Following up on the first example, we use the noisy_samples generator.
1 2 3 4 5 6 7 8 9 10 11 12 | import pescador
# Create an initial streamer
streamer = pescador.Streamer(noisy_samples, X[train], Y[train])
minibatch_size = 128
# Wrap your streamer
buffered_sample_gen = pescador.buffer_stream(streamer, minibatch_size)
# Generate batches in exactly the same way as you would from the base streamer
for batch in buffered_sample_gen:
...
|
A few important points to note about using pescador.maps.buffer_stream:
- pescador.maps.buffer_stream will concatenate your arrays, adding a new sample dimension such that the first dimension contains the number of batches (minibatch_size in the above example). e.g. if your samples are shaped (4, 5), a batch size of 10 will produce arrays shaped (10, 4, 5)
- Each key in the batches generated will be concatenated (across all the samples buffered).
- pescador.maps.buffer_stream, like all pescador.maps transformers, returns a generator, not a Streamer.

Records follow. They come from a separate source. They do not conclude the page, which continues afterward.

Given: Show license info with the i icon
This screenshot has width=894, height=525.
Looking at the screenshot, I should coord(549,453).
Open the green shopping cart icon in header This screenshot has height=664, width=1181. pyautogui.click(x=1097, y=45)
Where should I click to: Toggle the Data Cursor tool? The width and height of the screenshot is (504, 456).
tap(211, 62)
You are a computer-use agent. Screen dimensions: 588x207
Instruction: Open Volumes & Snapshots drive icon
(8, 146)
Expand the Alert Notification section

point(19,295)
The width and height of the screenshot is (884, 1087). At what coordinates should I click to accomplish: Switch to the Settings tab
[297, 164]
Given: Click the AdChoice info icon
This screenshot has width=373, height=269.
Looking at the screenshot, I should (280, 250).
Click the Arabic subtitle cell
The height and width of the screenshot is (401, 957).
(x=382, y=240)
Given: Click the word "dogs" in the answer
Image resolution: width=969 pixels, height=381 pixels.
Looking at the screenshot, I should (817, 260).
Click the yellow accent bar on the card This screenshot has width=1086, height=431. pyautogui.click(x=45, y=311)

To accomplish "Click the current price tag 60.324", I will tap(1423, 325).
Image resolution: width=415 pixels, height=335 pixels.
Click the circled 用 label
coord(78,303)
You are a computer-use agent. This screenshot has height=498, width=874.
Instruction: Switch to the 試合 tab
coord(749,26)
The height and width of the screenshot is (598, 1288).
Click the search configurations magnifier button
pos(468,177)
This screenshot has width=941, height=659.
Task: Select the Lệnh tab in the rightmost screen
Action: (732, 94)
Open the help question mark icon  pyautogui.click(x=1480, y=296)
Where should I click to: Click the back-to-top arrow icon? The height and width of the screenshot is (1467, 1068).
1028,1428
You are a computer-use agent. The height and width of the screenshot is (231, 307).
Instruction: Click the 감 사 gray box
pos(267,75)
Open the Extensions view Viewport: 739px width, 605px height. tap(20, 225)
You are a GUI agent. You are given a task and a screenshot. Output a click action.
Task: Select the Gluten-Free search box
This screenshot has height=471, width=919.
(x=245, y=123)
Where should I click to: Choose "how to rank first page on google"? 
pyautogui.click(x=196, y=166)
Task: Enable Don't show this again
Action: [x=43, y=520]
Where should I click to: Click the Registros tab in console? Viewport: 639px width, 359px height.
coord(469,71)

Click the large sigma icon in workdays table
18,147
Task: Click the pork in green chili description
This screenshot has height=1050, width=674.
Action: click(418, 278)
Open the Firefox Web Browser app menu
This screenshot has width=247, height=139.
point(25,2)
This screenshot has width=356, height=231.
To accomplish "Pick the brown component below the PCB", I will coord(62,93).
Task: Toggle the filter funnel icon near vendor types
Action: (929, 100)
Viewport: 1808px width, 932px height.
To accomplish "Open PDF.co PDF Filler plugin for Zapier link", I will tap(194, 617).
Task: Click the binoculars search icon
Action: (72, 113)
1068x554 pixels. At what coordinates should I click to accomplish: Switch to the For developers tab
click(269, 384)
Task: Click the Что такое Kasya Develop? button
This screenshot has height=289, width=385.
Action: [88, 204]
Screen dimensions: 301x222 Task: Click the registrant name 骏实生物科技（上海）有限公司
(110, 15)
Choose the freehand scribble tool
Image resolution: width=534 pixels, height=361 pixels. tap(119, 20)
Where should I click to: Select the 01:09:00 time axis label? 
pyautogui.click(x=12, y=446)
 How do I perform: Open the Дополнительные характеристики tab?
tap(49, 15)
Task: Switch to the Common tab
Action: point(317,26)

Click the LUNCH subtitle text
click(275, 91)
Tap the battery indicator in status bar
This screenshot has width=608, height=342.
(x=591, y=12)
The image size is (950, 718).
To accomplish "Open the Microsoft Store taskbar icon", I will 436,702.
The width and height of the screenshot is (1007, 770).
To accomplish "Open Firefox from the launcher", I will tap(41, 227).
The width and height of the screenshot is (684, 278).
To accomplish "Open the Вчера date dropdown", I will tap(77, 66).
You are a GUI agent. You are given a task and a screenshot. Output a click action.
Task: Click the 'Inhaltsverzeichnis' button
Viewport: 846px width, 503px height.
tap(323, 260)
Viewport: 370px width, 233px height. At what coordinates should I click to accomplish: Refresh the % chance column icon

So, if you still want it to behave like a streamer, you have to wrap it in a streamer. Following up on the previous example:
1 2 3 4 5 6 7 8 9 10 11 | batch_streamer = pescador.Streamer(buffered_sample_gen)
# Generate batches as a streamer:
for batch in batch_streamer:
# batch['X'].shape == (minibatch_size, ...)
# batch['Y'].shape == (minibatch_size, 1)
...
# Or, another way:
batch_streamer = pescador.Streamer(pescador.buffer_stream, streamer, minibatch_size)
|